__Data entries__:

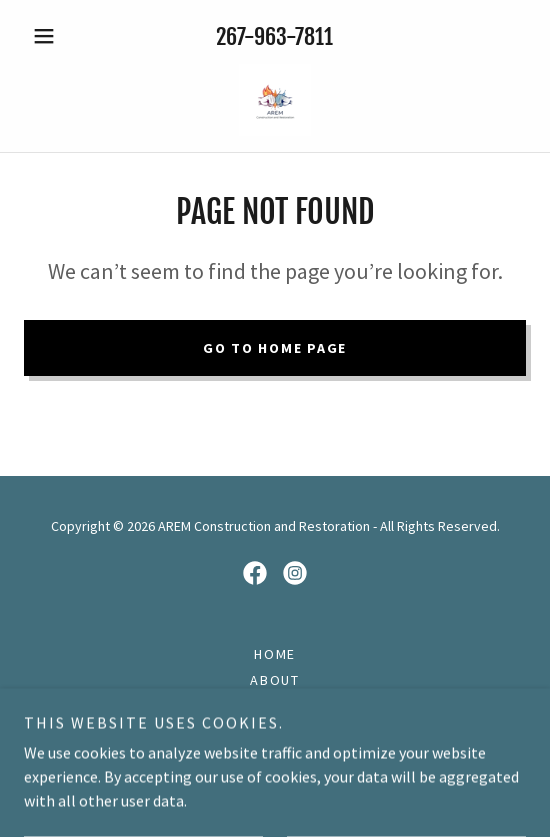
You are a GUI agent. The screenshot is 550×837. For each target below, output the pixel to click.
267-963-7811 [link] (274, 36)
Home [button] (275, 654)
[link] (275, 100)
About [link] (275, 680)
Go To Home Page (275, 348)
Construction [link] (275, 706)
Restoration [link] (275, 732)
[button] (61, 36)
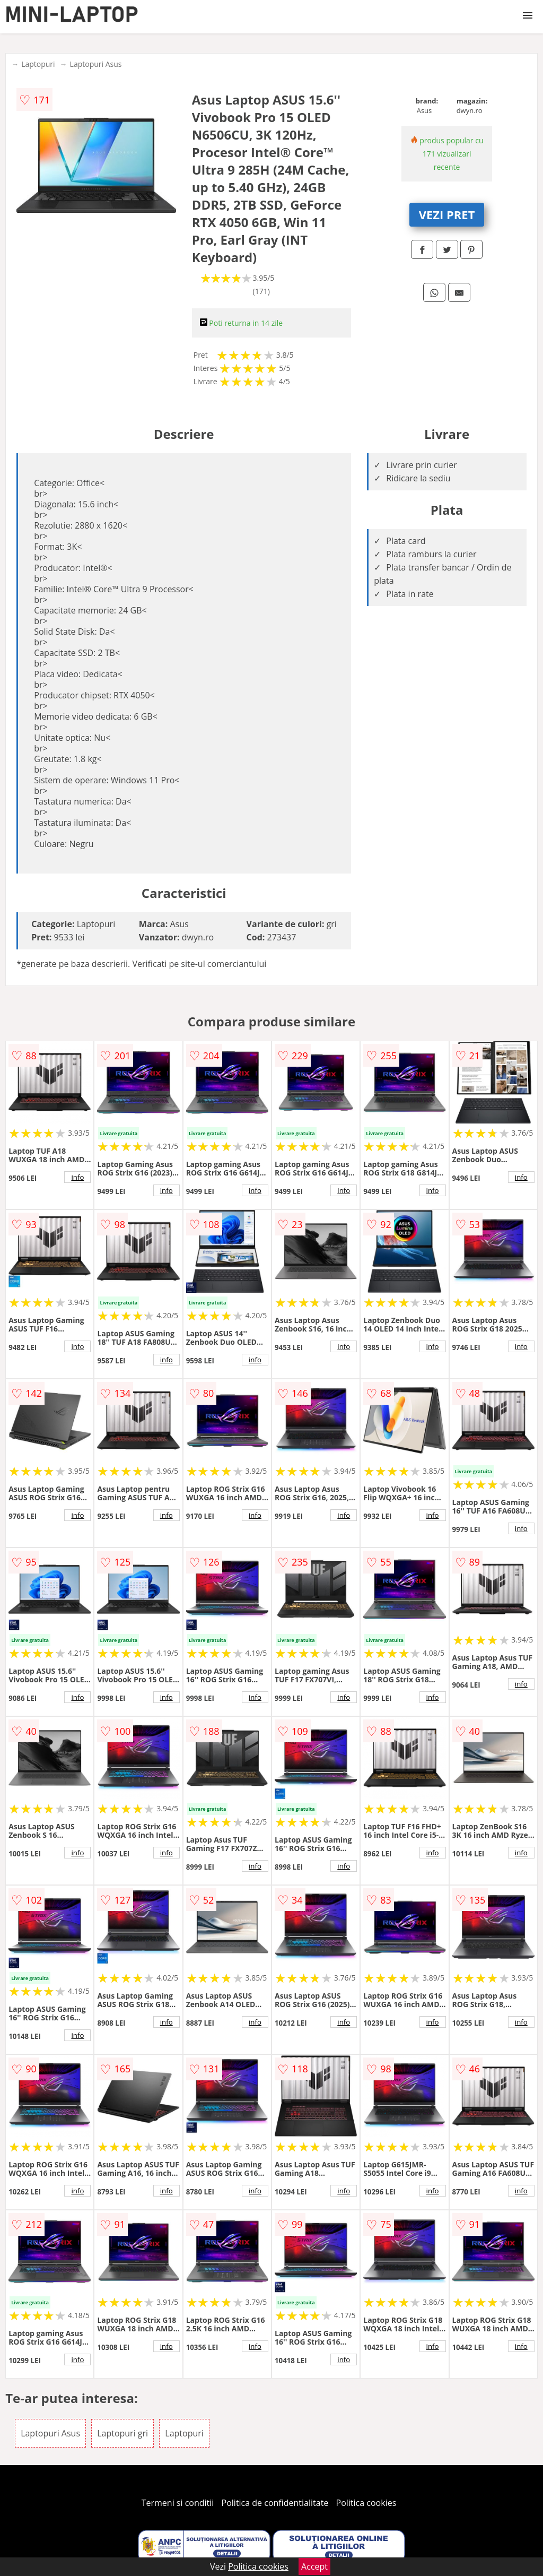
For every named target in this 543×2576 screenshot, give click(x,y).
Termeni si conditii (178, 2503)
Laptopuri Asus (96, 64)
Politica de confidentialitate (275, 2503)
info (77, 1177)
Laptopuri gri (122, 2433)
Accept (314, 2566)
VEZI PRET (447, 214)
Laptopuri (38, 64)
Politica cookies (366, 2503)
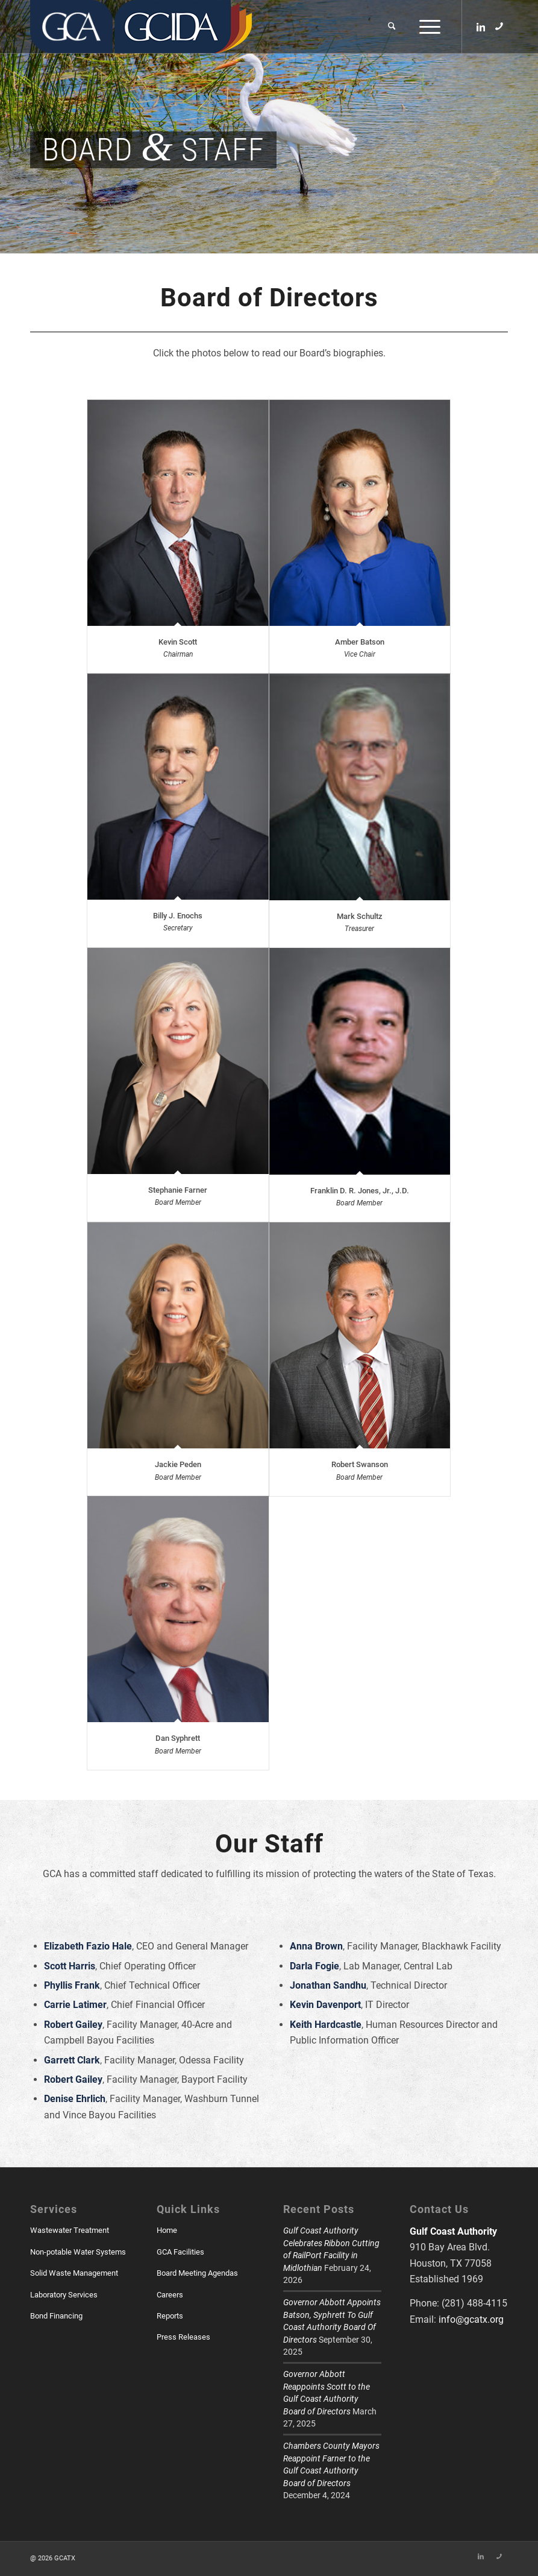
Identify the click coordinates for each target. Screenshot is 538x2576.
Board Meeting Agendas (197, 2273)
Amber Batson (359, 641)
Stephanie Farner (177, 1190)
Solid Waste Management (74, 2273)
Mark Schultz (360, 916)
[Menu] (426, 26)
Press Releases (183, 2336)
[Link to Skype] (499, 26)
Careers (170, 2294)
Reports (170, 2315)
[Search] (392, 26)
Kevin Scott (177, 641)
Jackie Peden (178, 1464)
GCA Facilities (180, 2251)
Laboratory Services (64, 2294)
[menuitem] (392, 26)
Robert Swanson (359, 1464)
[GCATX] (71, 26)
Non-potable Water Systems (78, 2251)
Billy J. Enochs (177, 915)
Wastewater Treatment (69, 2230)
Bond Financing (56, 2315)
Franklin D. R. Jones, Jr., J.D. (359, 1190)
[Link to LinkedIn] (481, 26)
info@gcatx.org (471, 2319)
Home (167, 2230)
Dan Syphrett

__Goal__: Revise the listing above by replacing every "Laptopuri" with "Notebookuri" and reproduce all of its lines with nothing else changed. Leave the pictures out.

__Written solution__:
You are a GUI agent. The screenshot is 550×837. For each target below, output the pixel to click.
267-963-7811 [link] (274, 36)
Home [button] (275, 654)
[link] (275, 100)
About [link] (275, 680)
Go To Home Page (275, 348)
Construction [link] (275, 706)
Restoration [link] (275, 732)
[button] (61, 36)
For every named target in this 543×2576 screenshot, give click(x,y).
Termeni si conditii (178, 2503)
Notebookuri Asus (96, 64)
Politica de confidentialitate (275, 2503)
info (77, 1177)
Notebookuri gri (122, 2433)
Accept (314, 2566)
VEZI PRET (447, 214)
Notebookuri (38, 64)
Politica cookies (366, 2503)
Identify the click coordinates for each target. Screenshot is 538x2576.
Board Meeting Agendas (197, 2273)
Amber Batson (359, 641)
Stephanie Farner (177, 1190)
Solid Waste Management (74, 2273)
Mark Schultz (360, 916)
[Menu] (426, 26)
Press Releases (183, 2336)
[Link to Skype] (499, 26)
Careers (170, 2294)
Reports (170, 2315)
[Search] (392, 26)
Kevin Scott (177, 641)
Jackie Peden (178, 1464)
GCA Facilities (180, 2251)
Laboratory Services (64, 2294)
[menuitem] (392, 26)
Robert Swanson (359, 1464)
[GCATX] (71, 26)
Non-potable Water Systems (78, 2251)
Billy J. Enochs (177, 915)
Wastewater Treatment (69, 2230)
Bond Financing (56, 2315)
Franklin D. R. Jones, Jr., J.D. (359, 1190)
[Link to LinkedIn] (481, 26)
info@gcatx.org (471, 2319)
Home (167, 2230)
Dan Syphrett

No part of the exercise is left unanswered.